Model databases track the accuracy of models on pre-trained weights. The models are stored as executable code and extracted on deployment. Instead of extracting runnable code and data out of a database system, we propose higher-order SQL lambda functions for in-database execution. SQL lambda expressions have been introduced to let the user customise otherwise hard-coded data mining operators such as the distance function for k-means clustering. However, database systems parse lambda expressions during the semantic analysis, which does not allow for functions as arguments.

In this proposal, we envision database systems taking over the entire life cycle of a machine learning pipeline.
The goal is to store and retrieve models completely in SQL, a standardised declarative language, which we want to establish as the general-purpose language for machine learning. Thus we tune database systems for machine learning by providing higher-order lambda functions to be used as model functions.
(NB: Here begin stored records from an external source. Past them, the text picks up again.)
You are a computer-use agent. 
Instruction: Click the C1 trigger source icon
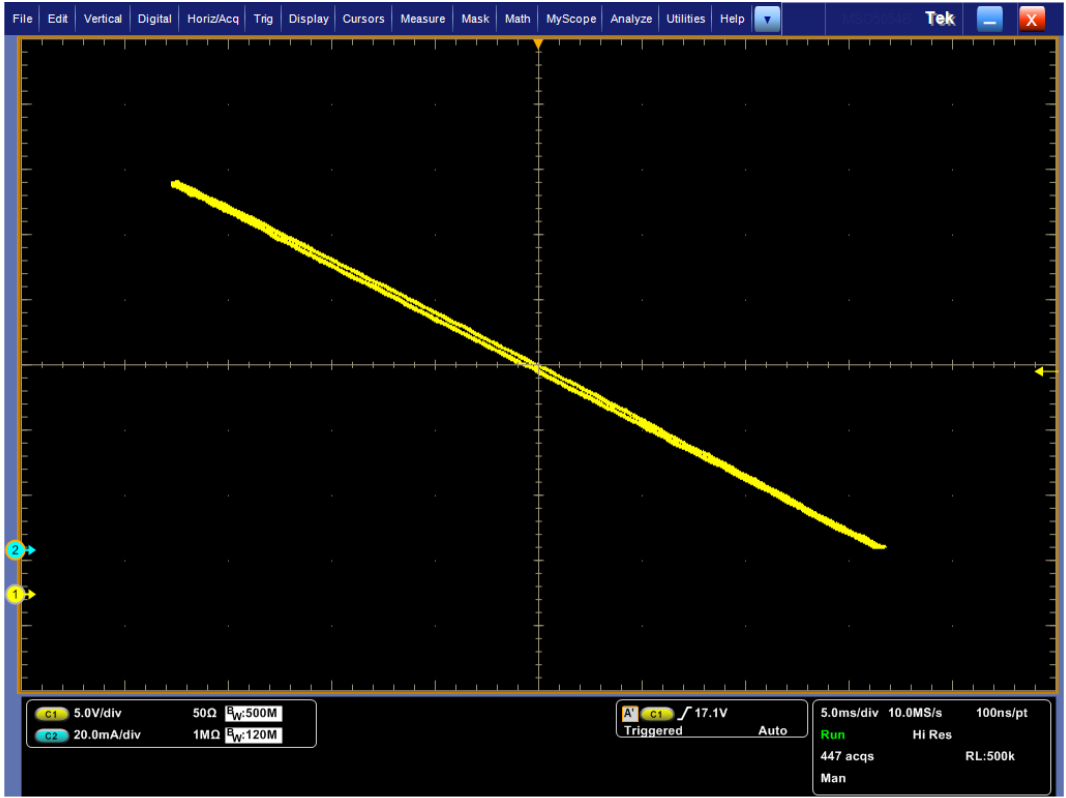(x=656, y=713)
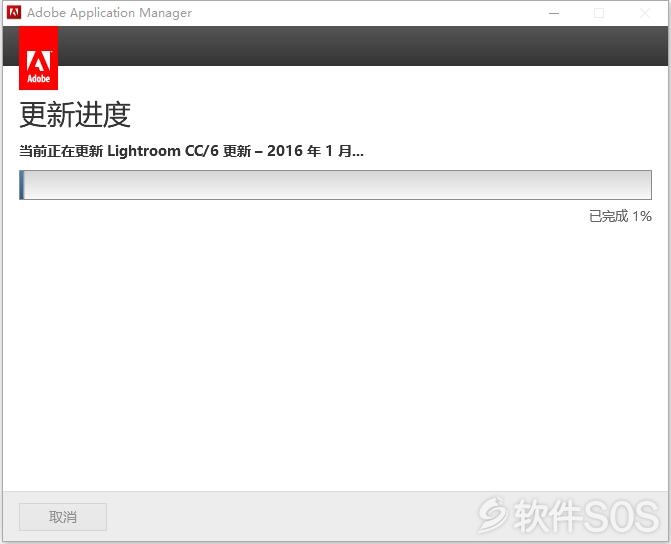Click the 当前正在更新 text at status line start
Viewport: 671px width, 544px height.
tap(61, 151)
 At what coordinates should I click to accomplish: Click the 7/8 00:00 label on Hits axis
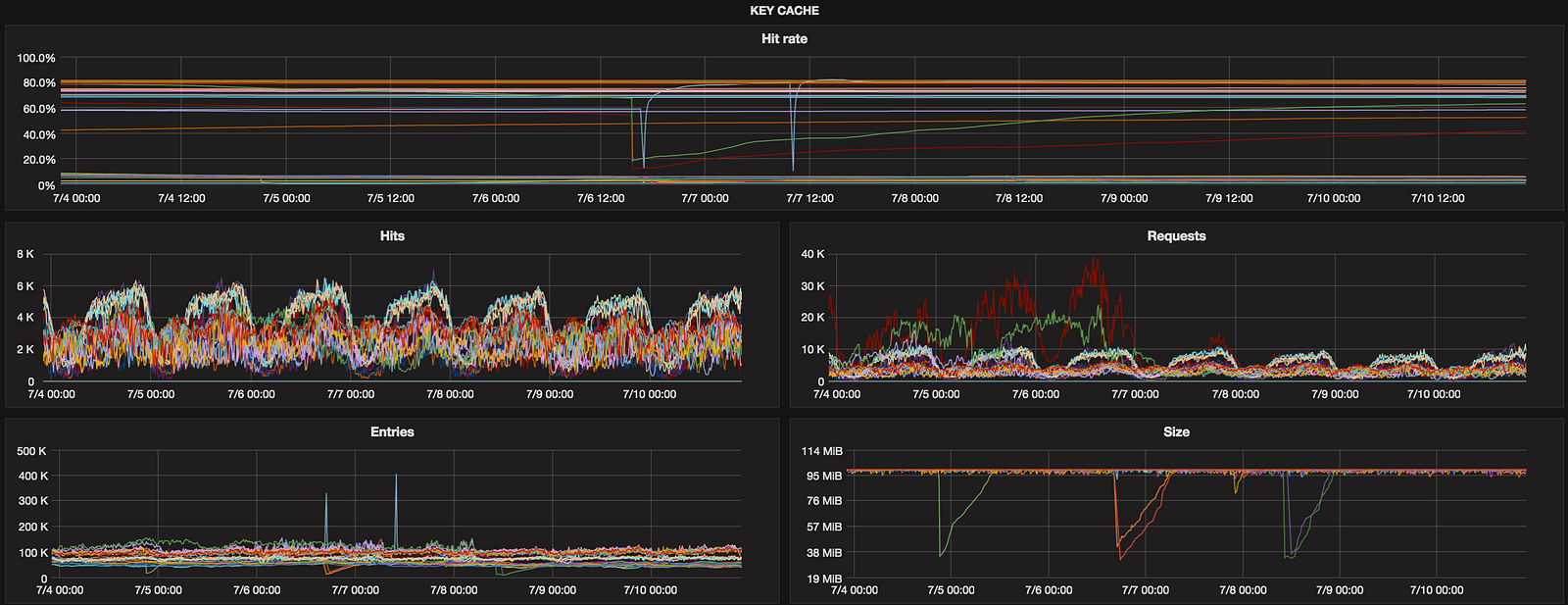point(450,394)
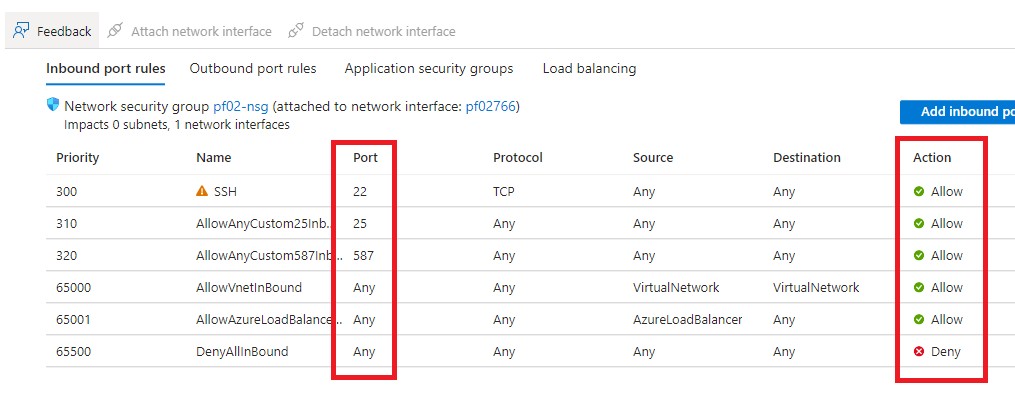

Further, we implement the required data types, matrices on specialised floating point numbers, natively into database systems and support hardware accelerators such as GPUs. Finally, we want to improve database optimisers for machine learning workloads.

Modelldatenbanken überwachen die Genauigkeit der Modelle anhand von vorab trainierten Gewichten. Die Modelle werden als ausführbarer Code gespeichert und bei der Anwendung extrahiert. Anstatt lauffähigen Code und Daten aus einem Datenbanksystem zu extrahieren, schlagen wir SQL-Lambda-Funktionen höherer Ordnung für die datenbankinterne Ausführung vor. SQL-Lambda-Ausdrücke wurden eingeführt, um dem Benutzer die Möglichkeit zu geben, ansonsten fest kodierte Data-Mining-Operatoren wie die Distanzfunktion für das k-means-Clustering anzupassen. Allerdings parsen Datenbanksysteme Lambda-Ausdrücke während der semantischen Analyse, was Funktionen als Argumente nicht zulässt.

In diesem Antrag schlagen wir vor, dass Datenbanksysteme den gesamten Lebenszyklus einer Pipeline für maschinelles Lernen übernehmen. Das Ziel ist es, Modelle vollständig in SQL zu speichern und abzurufen, einer standardisierten deklarativen Sprache, die wir als Allzwecksprache für maschinelles Lernen etablieren wollen. So optimieren wir Datenbanksysteme für maschinelles Lernen, indem wir Lambda-Funktionen höherer Ordnung bereitstellen, die als Modellfunktionen verwendet werden können. Außerdem implementieren wir die benötigten Datentypen, Matrizen auf spezialisierten Gleitkommazahlen, nativ in Datenbanksystemen und unterstützen Hardwarebeschleuniger wie GPUs. Schließlich wollen wir den Datenbankoptimierer für maschinelles Lernen verbessern.